Poucas e boas para você não votar em mim

Poucas e boas para você não votar em mim

Farei conchavos com a chuva. Se ela cair, eu me levanto e danço. Nunca mais vou tratar a chuva como ranço de tempo ruim. Ruim é não chover. Ruim é não dançar. Bom mesmo é prevaricar com a lua. Finjo de morto, enquanto ela rouba a atenção do povo. Por menos gabinetes do ódio, prometo um aumento substancial do PIB (Poesia Interna Bruta) no coração das pessoas.

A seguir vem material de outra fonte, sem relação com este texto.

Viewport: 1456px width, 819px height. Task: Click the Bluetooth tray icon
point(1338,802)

Tive uma péssima noite, preenchida por pesadelos ufanistas, recorrentes, intrigantes. Saltei da cama. Caminhei até a cozinha. Ataquei a geladeira na expectativa de comer feijão gelado, mas, quando abri a porta, havia uma lareira com o fogo crispando dentro dela. Surreal demais para ser verdade. Despertei pela enésima vez na noite, matando aos poucos a metade dos meus neurônios; a outra metade tinha se locupletado de sonhos e fugido da realidade.

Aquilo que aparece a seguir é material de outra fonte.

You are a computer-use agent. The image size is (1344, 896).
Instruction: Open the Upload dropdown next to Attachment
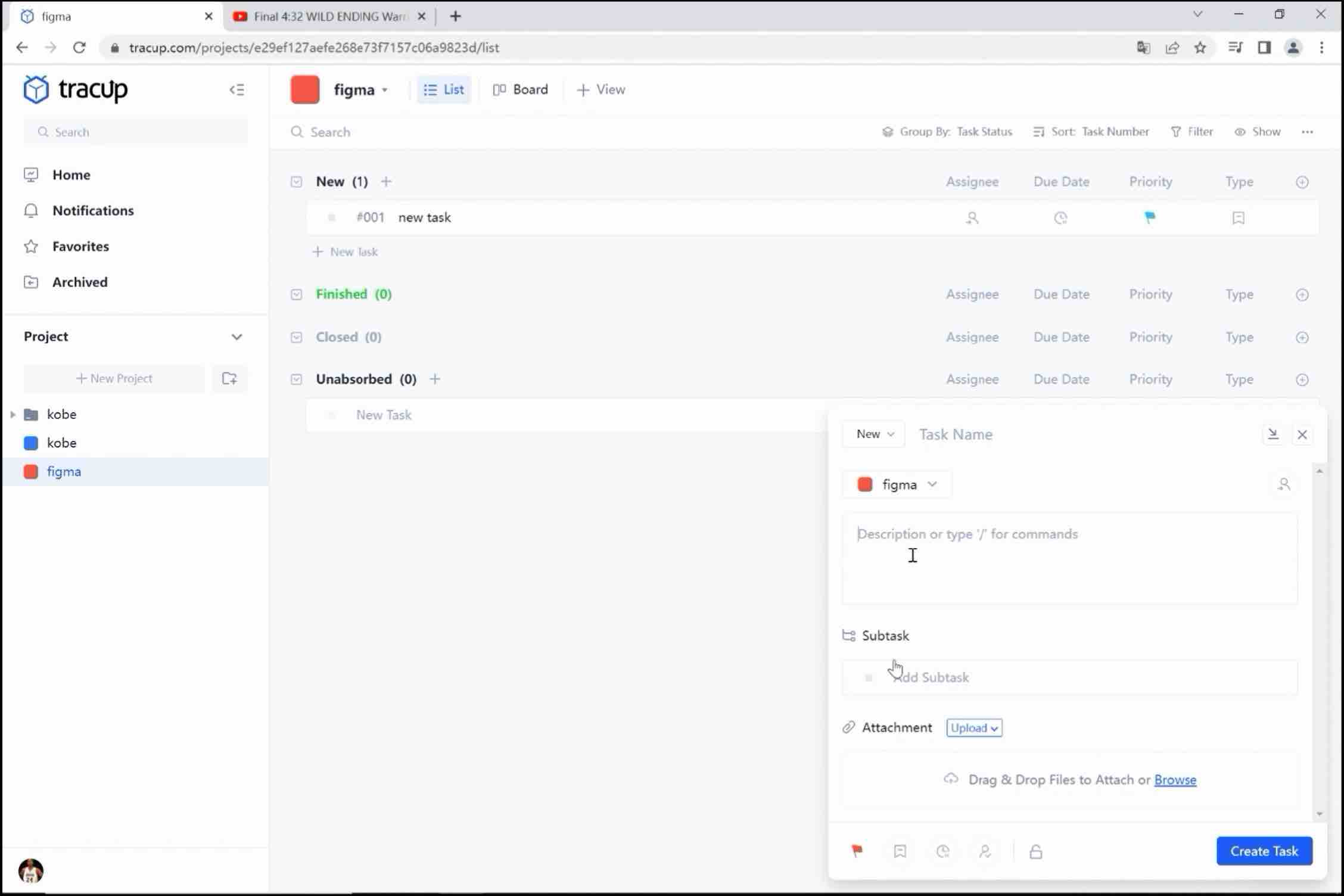(x=974, y=727)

Movimentei o corpo. Ainda permanecia ali, vivo. Eu andava que era só a capa do Batman, só que sem o mesmo glamour. Mon amour tinha desaparecido. Sean Connery tinha morrido. Meu time do coração tinha caído para a Série B. Só um milagre me salvaria da insônia. Busquei no colchão uma posição menos desconfortável. Apesar do mais completo breu, notei que, no teto, uma lagartixa albina de olhos fosforescentes, igualmente desperta, mascava uma aranha, enquanto me observava com baixíssimo grau de misericórdia. Ela tinha mais fome do que compaixão. Posso imaginar os dilemas sub-reptícios que se passam na cabeça de um réptil: “Quisera ter mandíbulas grande e fortes o suficiente para mastigar um ser humano”.

Sermos mais humanos. É exatamente isso o que anda nos faltando. Bala. Boi. Bíblia. Se eleito fosse, comporia com outros literatos a Bancada da Lira. Ninguém nunca viu um senador da república com literatura de cordel escondida na cueca. A ideia é passar a boiada por cima dos discursos de ódio, enquanto a imprensa se ocupa com a pandemia de notícias falsas. “Jesus está voltando, com livros nos sovacos.” Quero ver quem é que vai aguentar tanto Mario Quintana sendo declamado do alto da tribuna.

Fico lisonjeado de você não me atirar, de confiar tanto assim nas minhas metáforas eleitoreiras. Imagino o que se passará na sua cabecinha, mesmo não sendo tão assaz quanto uma lagartixa albina, comedora de aracnídeos. Em primeiro lugar, se você não mora na minha aldeia, estará impedido de depositar o voto na urna em prol de minha pessoa, nem que amasse poesia, nem que eu fosse a nova versão encarnada de Fernando Pessoa. Votar em mim, nesse caso, seria uma enorme fraude e, morando num país como o nosso, já estamos com corrupção até o pescoço. Se eleito fosse, seria por amor ou por engano.